A goat is tethered to a stake in the ground with a 5 m rope. The goat can graze to the full length of the rope a fulll 360 around the stake. How much area does the goat have in which to graze? What would be the figure?
A = pi * r^2
A = 3.14 * 5^2
A = 3.14 * 25
A = ?
To determine the area in which the goat can graze, we can visualize it as a circle with the stake as its center, and the rope as the radius. The formula to calculate the area of a circle is A = π * r^2, where A is the area and r is the radius.

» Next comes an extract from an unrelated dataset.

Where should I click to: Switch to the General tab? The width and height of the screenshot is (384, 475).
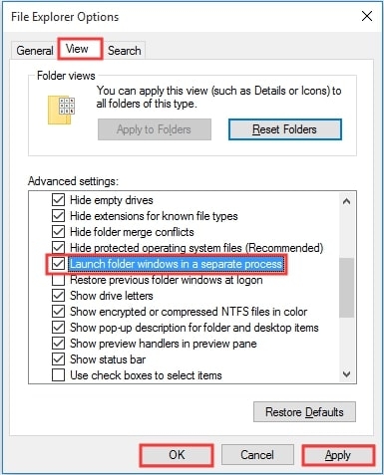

In this case, the radius is 5 meters, since the length of the rope is 5 meters. Plugging the value into the formula will give us:
A = π * (5m)^2
A = 25π
So, the area in which the goat can graze is 25π square meters. The figure would be a circular region with a radius of 5 meters centered around the stake.
To find the area that the goat can graze, we need to consider the area of a circle. The goat can move around the stake, which forms a circle with a radius of 5 m.
The formula to calculate the area of a circle is A = π * r^2, where A represents the area and r represents the radius.
Substituting the given radius value, we get: A = π * 5^2.
Simplifying the calculation: A = π * 25.
The value of π (pi) is approximately 3.14. Substituting this value, we find: A ≈ 3.14 * 25.
Calculating further, we get: A ≈ 78.5 square meters.
Therefore, the goat has approximately 78.5 square meters of area in which to graze. The figure representing this area would be a circle, as the goat can move freely around the stake forming a circular area.